***** Data yang Digunakan *****

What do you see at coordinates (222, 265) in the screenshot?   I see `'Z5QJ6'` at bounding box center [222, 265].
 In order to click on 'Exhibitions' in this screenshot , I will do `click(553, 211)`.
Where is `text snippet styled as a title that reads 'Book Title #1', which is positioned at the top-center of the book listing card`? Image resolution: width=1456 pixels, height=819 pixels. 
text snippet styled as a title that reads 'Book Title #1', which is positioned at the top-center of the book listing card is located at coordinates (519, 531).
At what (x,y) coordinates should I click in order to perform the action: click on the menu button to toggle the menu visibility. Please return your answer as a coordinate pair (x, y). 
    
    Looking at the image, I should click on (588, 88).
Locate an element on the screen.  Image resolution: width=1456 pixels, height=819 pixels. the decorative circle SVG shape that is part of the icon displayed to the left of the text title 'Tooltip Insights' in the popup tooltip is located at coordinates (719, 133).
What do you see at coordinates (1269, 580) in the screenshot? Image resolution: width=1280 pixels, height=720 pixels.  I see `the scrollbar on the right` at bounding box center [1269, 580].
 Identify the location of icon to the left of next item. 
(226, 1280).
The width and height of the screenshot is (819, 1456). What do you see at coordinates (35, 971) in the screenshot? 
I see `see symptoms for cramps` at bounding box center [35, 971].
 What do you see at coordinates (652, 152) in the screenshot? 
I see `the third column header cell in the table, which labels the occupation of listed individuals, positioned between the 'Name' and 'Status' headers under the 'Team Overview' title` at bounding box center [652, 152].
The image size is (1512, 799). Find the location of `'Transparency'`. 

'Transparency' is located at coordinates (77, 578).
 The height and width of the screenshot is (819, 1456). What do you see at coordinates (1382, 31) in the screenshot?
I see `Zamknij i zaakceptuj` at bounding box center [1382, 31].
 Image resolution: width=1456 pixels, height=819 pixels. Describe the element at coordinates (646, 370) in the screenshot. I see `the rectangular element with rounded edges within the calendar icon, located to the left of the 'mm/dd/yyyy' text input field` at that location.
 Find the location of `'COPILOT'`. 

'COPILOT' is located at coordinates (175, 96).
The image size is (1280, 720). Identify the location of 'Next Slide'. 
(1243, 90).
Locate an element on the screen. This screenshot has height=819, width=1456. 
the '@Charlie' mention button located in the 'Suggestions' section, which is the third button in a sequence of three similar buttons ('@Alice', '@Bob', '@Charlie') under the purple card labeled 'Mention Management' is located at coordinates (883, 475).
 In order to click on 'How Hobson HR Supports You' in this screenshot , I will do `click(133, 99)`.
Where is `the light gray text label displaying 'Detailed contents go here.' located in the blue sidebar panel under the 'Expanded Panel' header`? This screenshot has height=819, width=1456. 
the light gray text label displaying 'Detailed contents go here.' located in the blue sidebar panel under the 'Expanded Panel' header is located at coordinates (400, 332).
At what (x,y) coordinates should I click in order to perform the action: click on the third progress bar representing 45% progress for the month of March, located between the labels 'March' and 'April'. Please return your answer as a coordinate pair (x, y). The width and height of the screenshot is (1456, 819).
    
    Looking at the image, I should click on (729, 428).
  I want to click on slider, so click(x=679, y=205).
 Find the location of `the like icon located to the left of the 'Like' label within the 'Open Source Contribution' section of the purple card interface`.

*****

Yang Harus Dikerjakan: Ubah semua catatan di atas menjadi tabel Markdown dengan kolom No. untuk nomor urut dan kolom Teks untuk isi setiap baris. Lewati baris yang kosong.

Penyelesaian Soal:
| No. | Teks |
|---|---|
| 1 | What do you see at coordinates (222, 265) in the screenshot?   I see `'Z5QJ6'` at bounding box center [222, 265]. |
| 2 |  In order to click on 'Exhibitions' in this screenshot , I will do `click(553, 211)`. |
| 3 | Where is `text snippet styled as a title that reads 'Book Title #1', which is positioned at the top-center of the book listing card`? Image resolution: width=1456 pixels, height=819 pixels.  |
| 4 | text snippet styled as a title that reads 'Book Title #1', which is positioned at the top-center of the book listing card is located at coordinates (519, 531). |
| 5 | At what (x,y) coordinates should I click in order to perform the action: click on the menu button to toggle the menu visibility. Please return your answer as a coordinate pair (x, y).  |
| 6 |     Looking at the image, I should click on (588, 88). |
| 7 | Locate an element on the screen.  Image resolution: width=1456 pixels, height=819 pixels. the decorative circle SVG shape that is part of the icon displayed to the left of the text title 'Tooltip Insights' in the popup tooltip is located at coordinates (719, 133). |
| 8 | What do you see at coordinates (1269, 580) in the screenshot? Image resolution: width=1280 pixels, height=720 pixels.  I see `the scrollbar on the right` at bounding box center [1269, 580]. |
| 9 |  Identify the location of icon to the left of next item.  |
| 10 | (226, 1280). |
| 11 | The width and height of the screenshot is (819, 1456). What do you see at coordinates (35, 971) in the screenshot?  |
| 12 | I see `see symptoms for cramps` at bounding box center [35, 971]. |
| 13 |  What do you see at coordinates (652, 152) in the screenshot?  |
| 14 | I see `the third column header cell in the table, which labels the occupation of listed individuals, positioned between the 'Name' and 'Status' headers under the 'Team Overview' title` at bounding box center [652, 152]. |
| 15 | The image size is (1512, 799). Find the location of `'Transparency'`.  |
| 16 | 'Transparency' is located at coordinates (77, 578). |
| 17 |  The height and width of the screenshot is (819, 1456). What do you see at coordinates (1382, 31) in the screenshot? |
| 18 | I see `Zamknij i zaakceptuj` at bounding box center [1382, 31]. |
| 19 |  Image resolution: width=1456 pixels, height=819 pixels. Describe the element at coordinates (646, 370) in the screenshot. I see `the rectangular element with rounded edges within the calendar icon, located to the left of the 'mm/dd/yyyy' text input field` at that location. |
| 20 |  Find the location of `'COPILOT'`.  |
| 21 | 'COPILOT' is located at coordinates (175, 96). |
| 22 | The image size is (1280, 720). Identify the location of 'Next Slide'.  |
| 23 | (1243, 90). |
| 24 | Locate an element on the screen. This screenshot has height=819, width=1456.  |
| 25 | the '@Charlie' mention button located in the 'Suggestions' section, which is the third button in a sequence of three similar buttons ('@Alice', '@Bob', '@Charlie') under the purple card labeled 'Mention Management' is located at coordinates (883, 475). |
| 26 |  In order to click on 'How Hobson HR Supports You' in this screenshot , I will do `click(133, 99)`. |
| 27 | Where is `the light gray text label displaying 'Detailed contents go here.' located in the blue sidebar panel under the 'Expanded Panel' header`? This screenshot has height=819, width=1456.  |
| 28 | the light gray text label displaying 'Detailed contents go here.' located in the blue sidebar panel under the 'Expanded Panel' header is located at coordinates (400, 332). |
| 29 | At what (x,y) coordinates should I click in order to perform the action: click on the third progress bar representing 45% progress for the month of March, located between the labels 'March' and 'April'. Please return your answer as a coordinate pair (x, y). The width and height of the screenshot is (1456, 819). |
| 30 |     Looking at the image, I should click on (729, 428). |
| 31 |   I want to click on slider, so click(x=679, y=205). |
| 32 |  Find the location of `the like icon located to the left of the 'Like' label within the 'Open Source Contribution' section of the purple card interface`. |